Ketiga laki-laki itu membeku, seolah mereka tidak menyangka pertanyaan itu akan datang. Rasanya seperti semua orang berhenti bernapas.Tidak ada yang membuat suara. Sebastian bahkan tidak berusaha menjawab pertanyaanku. Dia hanya menggigit bibirnya, mengalihkan pandangannya ke lantai. Apa itu berarti buruk? Atau dia hanya tidak ingin aku mempertimbangkan pilihan itu? Tidak bisakah dia menjawabku?

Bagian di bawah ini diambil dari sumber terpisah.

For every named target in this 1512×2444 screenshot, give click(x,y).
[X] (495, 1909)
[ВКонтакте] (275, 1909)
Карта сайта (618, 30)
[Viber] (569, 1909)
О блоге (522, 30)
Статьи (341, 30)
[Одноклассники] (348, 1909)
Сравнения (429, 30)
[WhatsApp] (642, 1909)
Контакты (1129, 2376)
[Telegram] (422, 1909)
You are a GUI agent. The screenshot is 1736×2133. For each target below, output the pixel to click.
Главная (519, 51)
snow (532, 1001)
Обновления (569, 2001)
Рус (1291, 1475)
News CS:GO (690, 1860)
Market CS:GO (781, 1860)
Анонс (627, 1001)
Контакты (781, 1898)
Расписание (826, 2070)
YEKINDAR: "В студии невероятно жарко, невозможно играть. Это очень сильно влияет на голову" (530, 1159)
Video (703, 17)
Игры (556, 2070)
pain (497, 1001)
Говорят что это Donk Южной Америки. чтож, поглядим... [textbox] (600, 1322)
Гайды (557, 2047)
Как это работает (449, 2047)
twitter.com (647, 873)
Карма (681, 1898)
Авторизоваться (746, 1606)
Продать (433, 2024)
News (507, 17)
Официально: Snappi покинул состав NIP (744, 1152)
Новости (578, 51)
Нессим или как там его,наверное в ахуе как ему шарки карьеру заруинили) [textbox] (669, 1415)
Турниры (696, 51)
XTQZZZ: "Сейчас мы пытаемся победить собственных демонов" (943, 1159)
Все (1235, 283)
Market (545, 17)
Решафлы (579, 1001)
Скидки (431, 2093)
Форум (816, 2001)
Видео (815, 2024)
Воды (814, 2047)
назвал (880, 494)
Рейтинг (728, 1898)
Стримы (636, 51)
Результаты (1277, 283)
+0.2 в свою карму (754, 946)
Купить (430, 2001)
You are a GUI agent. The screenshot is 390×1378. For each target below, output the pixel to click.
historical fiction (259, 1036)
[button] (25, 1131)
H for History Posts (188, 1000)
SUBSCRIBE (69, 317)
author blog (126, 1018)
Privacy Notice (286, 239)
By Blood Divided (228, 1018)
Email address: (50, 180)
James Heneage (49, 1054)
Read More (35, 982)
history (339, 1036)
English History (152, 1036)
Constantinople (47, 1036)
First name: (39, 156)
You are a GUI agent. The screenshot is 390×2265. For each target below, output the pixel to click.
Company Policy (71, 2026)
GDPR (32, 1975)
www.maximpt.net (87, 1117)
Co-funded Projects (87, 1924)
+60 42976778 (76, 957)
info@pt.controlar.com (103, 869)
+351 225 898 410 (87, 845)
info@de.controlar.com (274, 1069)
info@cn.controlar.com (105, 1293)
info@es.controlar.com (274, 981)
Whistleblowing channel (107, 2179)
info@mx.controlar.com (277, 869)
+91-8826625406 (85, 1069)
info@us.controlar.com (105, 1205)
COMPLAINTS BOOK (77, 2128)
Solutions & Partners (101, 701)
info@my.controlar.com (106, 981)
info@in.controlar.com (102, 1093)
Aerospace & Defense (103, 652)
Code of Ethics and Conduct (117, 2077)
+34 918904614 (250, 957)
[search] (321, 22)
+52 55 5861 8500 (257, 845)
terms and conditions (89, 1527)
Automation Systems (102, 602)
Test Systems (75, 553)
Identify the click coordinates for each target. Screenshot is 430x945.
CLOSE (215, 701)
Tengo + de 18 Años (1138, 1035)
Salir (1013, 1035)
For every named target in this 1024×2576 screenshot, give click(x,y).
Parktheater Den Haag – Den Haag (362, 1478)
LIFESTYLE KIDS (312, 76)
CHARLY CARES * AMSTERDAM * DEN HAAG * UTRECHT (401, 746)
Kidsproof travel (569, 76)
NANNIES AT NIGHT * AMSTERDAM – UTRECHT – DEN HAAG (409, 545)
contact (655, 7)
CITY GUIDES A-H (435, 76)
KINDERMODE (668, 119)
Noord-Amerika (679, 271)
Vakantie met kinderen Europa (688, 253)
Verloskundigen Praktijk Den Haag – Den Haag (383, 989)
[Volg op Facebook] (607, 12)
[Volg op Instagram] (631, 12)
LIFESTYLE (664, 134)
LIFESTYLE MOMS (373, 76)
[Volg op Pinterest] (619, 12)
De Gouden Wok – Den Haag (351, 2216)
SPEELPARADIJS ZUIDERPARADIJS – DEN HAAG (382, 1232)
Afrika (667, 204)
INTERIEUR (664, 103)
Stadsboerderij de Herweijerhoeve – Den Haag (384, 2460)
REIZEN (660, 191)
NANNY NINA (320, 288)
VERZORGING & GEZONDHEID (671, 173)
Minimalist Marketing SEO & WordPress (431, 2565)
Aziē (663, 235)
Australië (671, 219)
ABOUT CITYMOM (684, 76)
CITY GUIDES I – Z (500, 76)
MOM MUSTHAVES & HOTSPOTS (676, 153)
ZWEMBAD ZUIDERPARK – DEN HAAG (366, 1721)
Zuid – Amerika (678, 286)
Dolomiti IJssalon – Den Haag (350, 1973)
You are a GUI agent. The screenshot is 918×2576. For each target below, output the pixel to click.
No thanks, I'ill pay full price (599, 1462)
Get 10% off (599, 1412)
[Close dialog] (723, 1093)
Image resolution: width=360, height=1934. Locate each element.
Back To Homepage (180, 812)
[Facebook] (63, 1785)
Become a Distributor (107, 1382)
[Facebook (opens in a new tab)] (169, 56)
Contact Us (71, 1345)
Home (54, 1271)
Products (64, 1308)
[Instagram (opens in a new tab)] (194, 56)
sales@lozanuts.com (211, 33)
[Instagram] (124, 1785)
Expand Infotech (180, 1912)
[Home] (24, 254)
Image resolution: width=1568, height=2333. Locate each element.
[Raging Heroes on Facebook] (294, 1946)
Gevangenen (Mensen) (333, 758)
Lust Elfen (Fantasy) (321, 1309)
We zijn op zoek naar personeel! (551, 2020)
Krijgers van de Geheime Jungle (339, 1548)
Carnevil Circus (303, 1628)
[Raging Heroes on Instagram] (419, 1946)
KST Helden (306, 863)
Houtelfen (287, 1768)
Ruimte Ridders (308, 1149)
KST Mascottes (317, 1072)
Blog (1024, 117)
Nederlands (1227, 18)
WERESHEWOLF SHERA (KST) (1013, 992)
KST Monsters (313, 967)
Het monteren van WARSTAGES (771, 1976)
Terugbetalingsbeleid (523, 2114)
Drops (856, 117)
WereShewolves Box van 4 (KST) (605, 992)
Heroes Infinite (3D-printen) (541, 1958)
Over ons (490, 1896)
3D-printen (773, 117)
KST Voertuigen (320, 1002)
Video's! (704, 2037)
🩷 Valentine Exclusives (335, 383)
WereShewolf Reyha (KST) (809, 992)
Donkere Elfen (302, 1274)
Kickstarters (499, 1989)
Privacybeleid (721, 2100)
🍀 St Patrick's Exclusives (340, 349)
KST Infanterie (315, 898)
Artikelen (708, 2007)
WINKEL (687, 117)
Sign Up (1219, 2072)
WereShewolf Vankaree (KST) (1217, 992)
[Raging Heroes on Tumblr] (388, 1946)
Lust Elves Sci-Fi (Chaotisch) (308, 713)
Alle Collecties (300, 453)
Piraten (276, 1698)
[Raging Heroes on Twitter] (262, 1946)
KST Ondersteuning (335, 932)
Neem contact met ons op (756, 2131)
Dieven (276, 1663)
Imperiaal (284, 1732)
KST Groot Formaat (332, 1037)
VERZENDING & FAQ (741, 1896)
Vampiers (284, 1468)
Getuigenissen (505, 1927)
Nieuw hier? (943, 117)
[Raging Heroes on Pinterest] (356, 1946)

"Kalian bertiga tidak membuat hal ini lebih mudah," kataku. "Jika kau merasa sangat bersalah, kenapa kita tidak melakukan sesuatu tentang itu?"
Bennett meraih tanganku dan melangkah ke depanku, mendekat hingga dada kami hampir bersentuhan. Mata hijaunya menatap lamat padaku dan dia menggenggam tanganku dengan sangat erat, aku bersumpah jari tanganku akan patah. "Henley."
"Bennett—"
"Aku tidak berhak untuk meminta ini padamu. Dan aku tahu betapa salahnya ini, tapi bahkan jika kau membenciku karena ini, aku memohon padamu, jangan lakukan itu pada Lee. Kumohon." Keputusasaan dalam suaranya membuatku merinding.
"Kau benar," aku mengakuinya, mulutku terasa kering. "Kau tidak punya hak untuk memintaku melakukan itu."
"Aku tahu, tapi—"
"Dengar Bennett, jika ini tentang aku, maka akan berbeda, tapi ini tentang kakak laki-lakiku. Bukan terserah padaku apa yang akan kita lakukan dengan semuan ini. Dia butuh tahu tentang apa yang sebenarnya terjadi dan memutuskan apa yang akan dilakukan dari sana."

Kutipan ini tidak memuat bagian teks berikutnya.